As for the mass, I attempted to simply substitute the velocity $u$ into the relativistic mass $\gamma m_0$, but quickly got a monstrosity of $m_0$'s, $h$'s, $\nu$'s, and $c$'s that bore no resemblance to the answer. Is this the correct way to approach this part of the problem, or should I start from some other relation?
EDIT:
Sofia answered the second half of my question regarding the mass of the atom. However, I'm still curious about the first part. That is, why do I obtain different results for the velocity with different equations? One approach may be more difficult or roundabout than another, but if they're all based on the same physical principles, I feel that I should get the same result regardless of which relation I begin with.
Best Answer
The solution in the book doesn't consider the recoil velocity $u$ as relativistic. So, no need of $\gamma$. But they consider simply that the mass of the atom increases, instead of $m_0$ to $m$. So, this is what they do, I mean, their equations of conservation:
(1) $h \nu /c = mu, \ \ \ $ linear momentum conservation,
(2) $(m_0c^2 + h\nu)^2 = m^2c^4 + m^2u^2c^2, \ \ \ $ energy conservation and Klein-Gordon equation.

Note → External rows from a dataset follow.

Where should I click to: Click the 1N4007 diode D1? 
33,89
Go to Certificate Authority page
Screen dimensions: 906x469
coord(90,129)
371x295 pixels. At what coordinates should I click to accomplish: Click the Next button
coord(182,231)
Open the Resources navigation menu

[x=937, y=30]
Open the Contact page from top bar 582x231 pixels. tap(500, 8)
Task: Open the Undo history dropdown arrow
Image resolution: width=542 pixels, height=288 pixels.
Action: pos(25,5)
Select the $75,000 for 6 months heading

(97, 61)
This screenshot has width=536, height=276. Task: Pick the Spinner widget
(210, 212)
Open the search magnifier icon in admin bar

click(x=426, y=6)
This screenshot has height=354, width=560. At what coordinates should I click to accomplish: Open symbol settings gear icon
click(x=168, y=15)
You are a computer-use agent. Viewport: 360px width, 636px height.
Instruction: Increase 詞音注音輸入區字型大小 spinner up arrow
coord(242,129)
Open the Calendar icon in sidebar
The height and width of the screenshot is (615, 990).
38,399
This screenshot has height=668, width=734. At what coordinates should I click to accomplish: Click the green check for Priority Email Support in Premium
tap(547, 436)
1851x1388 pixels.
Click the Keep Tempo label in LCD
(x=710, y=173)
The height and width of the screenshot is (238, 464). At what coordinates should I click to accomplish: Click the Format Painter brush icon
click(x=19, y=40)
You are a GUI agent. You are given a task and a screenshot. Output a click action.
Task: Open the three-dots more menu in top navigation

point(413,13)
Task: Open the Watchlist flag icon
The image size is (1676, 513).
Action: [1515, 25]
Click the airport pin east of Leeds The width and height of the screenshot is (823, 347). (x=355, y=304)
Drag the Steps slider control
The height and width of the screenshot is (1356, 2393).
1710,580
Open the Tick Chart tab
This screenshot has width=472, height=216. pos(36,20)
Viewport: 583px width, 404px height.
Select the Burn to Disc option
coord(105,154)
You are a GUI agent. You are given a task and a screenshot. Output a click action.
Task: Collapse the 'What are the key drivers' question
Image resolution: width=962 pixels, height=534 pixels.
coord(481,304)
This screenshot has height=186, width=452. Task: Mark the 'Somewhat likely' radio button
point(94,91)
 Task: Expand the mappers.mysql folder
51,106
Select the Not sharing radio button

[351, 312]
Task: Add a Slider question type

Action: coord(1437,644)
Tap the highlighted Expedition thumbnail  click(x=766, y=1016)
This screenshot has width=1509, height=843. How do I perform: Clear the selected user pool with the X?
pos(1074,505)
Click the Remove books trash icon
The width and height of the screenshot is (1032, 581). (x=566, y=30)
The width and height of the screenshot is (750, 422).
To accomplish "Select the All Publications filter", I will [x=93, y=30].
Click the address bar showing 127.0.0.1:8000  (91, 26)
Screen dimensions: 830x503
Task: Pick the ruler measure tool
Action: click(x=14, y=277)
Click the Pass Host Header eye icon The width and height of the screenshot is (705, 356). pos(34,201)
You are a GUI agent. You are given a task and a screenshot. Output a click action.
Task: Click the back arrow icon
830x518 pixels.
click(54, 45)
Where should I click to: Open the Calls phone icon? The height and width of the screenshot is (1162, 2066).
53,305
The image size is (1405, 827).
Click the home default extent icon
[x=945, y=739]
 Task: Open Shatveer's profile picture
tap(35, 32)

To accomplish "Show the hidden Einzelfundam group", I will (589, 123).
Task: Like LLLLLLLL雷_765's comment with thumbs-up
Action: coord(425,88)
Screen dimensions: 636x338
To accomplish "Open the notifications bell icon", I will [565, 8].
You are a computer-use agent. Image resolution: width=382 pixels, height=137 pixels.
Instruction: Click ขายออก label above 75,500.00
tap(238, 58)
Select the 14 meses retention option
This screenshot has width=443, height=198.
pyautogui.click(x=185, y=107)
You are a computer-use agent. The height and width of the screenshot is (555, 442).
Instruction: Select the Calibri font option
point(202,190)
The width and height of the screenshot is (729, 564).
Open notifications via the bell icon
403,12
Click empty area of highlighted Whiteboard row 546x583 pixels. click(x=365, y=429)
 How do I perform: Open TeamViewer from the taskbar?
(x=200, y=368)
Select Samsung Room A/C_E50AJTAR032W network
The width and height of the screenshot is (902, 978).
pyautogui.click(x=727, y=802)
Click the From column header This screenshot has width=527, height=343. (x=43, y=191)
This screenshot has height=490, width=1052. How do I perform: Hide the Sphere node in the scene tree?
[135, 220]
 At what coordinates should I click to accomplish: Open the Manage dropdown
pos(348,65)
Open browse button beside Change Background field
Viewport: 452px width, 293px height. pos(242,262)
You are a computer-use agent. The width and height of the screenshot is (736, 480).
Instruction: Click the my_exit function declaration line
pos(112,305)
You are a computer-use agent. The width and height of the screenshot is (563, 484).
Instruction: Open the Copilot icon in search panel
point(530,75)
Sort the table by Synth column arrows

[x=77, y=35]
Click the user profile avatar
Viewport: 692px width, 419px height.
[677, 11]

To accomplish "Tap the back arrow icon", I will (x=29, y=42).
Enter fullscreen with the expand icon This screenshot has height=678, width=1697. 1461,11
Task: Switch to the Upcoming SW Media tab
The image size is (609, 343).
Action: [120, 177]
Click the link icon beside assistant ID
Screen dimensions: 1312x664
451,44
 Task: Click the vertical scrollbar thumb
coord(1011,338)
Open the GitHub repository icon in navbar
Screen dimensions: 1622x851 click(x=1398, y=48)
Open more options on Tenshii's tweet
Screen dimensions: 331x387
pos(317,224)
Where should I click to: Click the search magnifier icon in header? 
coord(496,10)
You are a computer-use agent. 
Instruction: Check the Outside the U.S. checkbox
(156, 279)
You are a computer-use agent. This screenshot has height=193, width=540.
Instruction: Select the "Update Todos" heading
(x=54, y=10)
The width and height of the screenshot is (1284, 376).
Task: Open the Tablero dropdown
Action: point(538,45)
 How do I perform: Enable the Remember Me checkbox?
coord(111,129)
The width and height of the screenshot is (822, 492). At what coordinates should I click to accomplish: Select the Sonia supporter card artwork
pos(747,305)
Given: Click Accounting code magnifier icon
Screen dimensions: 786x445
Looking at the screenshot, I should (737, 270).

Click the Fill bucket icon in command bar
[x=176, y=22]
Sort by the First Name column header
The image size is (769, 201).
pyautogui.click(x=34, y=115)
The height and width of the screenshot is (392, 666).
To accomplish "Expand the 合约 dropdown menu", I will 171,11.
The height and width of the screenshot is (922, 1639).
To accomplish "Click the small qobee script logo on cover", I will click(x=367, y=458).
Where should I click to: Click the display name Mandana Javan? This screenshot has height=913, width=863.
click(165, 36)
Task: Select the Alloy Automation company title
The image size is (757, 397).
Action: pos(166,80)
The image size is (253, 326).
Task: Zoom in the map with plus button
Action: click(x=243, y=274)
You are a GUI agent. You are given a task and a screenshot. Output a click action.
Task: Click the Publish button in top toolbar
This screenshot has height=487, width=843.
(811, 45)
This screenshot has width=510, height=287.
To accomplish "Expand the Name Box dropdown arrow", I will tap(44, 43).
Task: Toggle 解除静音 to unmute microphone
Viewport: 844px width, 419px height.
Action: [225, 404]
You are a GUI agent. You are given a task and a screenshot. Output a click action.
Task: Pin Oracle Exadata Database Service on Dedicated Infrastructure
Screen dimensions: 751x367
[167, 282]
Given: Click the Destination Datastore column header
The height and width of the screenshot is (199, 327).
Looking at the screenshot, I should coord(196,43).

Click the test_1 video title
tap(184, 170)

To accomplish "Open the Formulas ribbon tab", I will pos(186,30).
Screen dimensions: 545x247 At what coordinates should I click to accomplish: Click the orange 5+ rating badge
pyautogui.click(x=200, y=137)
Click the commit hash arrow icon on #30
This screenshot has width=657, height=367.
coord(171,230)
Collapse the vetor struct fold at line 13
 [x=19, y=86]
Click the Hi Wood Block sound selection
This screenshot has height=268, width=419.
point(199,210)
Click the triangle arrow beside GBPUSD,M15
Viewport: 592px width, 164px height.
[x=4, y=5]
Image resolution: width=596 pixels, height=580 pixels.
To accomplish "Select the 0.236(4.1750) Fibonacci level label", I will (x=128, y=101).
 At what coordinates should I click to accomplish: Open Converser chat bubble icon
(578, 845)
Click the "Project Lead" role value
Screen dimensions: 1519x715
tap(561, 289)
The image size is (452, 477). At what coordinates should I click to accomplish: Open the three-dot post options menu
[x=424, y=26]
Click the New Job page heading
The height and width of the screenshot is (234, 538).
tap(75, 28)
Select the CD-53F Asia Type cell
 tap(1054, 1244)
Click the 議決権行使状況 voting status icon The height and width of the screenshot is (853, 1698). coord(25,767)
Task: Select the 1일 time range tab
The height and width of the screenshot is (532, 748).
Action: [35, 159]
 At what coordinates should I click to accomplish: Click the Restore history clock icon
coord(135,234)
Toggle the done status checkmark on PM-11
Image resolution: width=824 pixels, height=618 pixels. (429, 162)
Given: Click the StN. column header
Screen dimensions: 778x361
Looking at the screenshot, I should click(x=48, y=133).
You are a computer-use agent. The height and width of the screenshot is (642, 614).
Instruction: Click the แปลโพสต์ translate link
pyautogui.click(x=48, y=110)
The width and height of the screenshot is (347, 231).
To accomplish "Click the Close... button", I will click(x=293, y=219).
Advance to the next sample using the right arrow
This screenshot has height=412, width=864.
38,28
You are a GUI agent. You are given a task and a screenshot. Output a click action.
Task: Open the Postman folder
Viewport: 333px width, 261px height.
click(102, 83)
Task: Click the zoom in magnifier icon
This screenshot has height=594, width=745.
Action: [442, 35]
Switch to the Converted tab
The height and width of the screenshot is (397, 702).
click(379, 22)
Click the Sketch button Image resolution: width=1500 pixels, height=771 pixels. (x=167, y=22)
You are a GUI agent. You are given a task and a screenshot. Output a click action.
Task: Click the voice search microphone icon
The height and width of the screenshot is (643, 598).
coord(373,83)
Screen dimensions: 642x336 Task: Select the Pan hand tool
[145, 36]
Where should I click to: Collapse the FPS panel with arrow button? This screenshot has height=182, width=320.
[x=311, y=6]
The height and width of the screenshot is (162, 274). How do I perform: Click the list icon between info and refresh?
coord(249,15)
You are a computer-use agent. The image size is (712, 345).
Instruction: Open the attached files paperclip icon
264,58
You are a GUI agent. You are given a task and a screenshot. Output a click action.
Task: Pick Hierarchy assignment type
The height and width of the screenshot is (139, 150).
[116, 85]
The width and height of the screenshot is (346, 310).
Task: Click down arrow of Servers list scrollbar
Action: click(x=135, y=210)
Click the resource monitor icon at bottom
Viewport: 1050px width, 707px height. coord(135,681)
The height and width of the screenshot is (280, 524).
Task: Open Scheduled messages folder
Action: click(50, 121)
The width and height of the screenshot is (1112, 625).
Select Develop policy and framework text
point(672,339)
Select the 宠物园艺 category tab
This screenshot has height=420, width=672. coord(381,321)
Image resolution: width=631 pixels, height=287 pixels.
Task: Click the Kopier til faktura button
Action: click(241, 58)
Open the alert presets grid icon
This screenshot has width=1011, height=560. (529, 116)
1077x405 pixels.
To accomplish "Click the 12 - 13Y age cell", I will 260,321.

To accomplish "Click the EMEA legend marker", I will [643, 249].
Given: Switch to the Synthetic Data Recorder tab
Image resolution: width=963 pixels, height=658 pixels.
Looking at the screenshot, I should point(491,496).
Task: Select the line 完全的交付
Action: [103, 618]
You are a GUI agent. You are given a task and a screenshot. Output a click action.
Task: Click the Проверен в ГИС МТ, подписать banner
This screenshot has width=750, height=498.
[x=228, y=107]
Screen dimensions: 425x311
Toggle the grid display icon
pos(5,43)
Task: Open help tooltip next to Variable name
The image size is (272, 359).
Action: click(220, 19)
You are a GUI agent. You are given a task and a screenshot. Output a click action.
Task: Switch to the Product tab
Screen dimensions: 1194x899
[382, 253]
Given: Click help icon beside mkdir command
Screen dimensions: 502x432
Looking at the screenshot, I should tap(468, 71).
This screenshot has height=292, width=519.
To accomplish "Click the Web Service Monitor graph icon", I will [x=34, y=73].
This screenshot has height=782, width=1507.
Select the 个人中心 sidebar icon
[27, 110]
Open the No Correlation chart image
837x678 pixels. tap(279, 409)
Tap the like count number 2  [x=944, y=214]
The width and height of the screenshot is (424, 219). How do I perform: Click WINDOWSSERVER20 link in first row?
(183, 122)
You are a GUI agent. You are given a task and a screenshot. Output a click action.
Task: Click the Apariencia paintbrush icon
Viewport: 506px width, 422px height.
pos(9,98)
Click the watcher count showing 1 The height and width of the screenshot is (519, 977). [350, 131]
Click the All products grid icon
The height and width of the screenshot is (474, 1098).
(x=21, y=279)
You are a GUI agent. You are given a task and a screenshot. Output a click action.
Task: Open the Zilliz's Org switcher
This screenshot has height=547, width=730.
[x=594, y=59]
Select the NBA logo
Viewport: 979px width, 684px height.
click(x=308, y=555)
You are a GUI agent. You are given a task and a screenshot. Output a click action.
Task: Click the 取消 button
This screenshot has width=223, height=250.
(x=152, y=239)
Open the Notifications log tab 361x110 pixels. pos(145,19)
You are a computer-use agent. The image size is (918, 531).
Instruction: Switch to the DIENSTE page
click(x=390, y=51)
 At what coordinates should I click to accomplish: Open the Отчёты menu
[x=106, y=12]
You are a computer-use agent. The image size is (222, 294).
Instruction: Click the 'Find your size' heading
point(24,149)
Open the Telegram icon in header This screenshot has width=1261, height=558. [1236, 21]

Now, from eq. (1) I obtain
$u = \frac {h \nu}{mc}$,
and I introduce in eq. (2).
$(m_0c^2 + h\nu)^2 = m^2c^4 + h^2 \nu ^2$.
From the last equation we can extract $m$,
$m_0^2 + \frac {2h\nu m_0}{c^2} = m^2$.
The quantity on the LHS can be eventually completed to a square
$m_0^2 + \frac {2h\nu m_0}{c^2} + \frac {(h \nu)^2}{c^4} = m^2$.